Records from a data collection:
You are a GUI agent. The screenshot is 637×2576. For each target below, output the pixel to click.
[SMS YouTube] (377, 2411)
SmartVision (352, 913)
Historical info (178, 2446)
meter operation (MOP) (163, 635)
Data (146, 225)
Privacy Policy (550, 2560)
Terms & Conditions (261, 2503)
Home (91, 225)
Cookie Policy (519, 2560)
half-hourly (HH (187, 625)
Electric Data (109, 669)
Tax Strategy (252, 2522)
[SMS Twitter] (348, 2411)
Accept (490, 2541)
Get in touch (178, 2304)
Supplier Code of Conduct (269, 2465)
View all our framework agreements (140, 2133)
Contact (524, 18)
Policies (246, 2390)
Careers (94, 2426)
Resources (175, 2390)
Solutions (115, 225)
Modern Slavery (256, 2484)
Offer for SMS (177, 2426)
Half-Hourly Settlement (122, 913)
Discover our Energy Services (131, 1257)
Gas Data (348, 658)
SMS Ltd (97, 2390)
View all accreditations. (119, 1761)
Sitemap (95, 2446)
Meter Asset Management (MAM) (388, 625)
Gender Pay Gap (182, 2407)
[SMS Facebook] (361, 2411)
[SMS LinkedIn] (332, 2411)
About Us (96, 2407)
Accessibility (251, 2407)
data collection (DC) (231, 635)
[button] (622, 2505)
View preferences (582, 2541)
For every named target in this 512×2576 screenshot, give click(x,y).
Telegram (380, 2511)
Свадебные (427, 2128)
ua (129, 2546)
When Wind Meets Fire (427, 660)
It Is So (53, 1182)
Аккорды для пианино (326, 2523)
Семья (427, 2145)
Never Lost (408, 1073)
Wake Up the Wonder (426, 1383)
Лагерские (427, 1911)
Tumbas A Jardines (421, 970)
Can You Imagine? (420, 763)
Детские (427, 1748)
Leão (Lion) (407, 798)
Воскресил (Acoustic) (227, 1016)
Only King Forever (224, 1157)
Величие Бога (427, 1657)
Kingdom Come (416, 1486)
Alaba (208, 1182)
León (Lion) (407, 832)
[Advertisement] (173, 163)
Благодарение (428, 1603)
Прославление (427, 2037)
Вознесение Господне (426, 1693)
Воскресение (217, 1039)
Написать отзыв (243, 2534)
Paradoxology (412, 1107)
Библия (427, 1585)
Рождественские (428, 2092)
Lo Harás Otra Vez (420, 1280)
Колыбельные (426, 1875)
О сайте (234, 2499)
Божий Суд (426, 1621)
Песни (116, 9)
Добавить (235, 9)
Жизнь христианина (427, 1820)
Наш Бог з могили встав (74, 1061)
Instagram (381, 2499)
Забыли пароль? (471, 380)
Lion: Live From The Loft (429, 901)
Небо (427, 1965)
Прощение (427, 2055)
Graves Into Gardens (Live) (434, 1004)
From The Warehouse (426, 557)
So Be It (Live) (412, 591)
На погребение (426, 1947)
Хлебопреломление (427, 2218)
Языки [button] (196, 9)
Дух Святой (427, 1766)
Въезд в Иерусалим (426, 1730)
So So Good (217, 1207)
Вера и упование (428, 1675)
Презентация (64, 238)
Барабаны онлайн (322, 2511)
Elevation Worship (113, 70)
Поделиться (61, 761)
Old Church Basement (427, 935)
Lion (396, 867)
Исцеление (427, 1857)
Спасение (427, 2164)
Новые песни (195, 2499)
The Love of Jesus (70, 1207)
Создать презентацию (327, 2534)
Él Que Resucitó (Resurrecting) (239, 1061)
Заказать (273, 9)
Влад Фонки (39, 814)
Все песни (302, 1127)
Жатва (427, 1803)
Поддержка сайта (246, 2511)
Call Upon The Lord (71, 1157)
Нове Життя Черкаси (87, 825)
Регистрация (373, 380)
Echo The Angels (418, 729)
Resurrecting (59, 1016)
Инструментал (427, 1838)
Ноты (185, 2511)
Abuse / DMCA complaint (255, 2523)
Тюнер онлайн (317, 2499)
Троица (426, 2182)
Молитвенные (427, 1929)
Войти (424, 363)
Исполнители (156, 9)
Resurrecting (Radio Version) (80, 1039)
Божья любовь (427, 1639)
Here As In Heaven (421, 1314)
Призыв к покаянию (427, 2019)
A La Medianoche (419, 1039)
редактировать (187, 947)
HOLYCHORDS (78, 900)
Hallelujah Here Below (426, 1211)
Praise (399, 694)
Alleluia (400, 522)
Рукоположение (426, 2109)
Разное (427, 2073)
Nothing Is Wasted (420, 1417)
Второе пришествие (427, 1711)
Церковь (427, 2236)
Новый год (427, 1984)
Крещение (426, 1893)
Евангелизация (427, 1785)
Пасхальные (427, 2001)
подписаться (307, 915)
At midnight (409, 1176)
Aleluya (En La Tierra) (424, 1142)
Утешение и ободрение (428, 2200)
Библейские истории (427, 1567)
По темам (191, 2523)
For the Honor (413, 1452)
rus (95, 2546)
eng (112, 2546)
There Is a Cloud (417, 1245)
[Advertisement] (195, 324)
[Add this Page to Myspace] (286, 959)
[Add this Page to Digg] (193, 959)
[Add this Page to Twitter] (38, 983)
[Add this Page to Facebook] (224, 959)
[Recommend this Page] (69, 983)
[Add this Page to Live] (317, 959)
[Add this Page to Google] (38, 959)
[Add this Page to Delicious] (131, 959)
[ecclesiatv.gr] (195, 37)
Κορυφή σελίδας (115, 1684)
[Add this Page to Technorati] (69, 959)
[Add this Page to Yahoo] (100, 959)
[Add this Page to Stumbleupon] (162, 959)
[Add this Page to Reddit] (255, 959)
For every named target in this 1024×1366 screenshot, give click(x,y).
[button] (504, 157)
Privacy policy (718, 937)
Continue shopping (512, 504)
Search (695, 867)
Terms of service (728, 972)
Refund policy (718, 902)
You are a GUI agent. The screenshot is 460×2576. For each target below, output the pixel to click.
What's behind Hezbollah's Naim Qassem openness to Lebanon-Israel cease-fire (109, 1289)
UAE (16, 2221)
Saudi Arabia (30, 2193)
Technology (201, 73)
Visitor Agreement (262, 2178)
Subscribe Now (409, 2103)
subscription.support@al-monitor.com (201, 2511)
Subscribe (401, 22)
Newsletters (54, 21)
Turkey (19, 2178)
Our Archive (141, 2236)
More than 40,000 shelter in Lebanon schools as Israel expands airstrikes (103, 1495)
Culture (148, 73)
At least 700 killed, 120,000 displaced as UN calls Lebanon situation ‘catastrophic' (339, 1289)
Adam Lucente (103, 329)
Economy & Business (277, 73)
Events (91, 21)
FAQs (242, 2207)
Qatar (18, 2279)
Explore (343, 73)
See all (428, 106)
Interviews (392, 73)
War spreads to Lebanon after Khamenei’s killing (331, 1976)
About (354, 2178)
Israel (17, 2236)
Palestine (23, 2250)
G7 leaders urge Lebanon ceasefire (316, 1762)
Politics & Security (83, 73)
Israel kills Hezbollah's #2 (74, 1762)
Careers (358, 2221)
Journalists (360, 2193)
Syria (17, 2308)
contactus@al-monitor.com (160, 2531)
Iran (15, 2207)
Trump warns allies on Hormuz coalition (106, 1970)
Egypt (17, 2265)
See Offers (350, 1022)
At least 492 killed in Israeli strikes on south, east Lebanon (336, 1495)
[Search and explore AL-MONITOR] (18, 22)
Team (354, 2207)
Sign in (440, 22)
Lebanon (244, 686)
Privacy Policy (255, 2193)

What is needed:
Copy each line of the data that contains the word "Twitter".

Answer section:
[SMS Twitter] (348, 2411)
[Add this Page to Twitter] (38, 983)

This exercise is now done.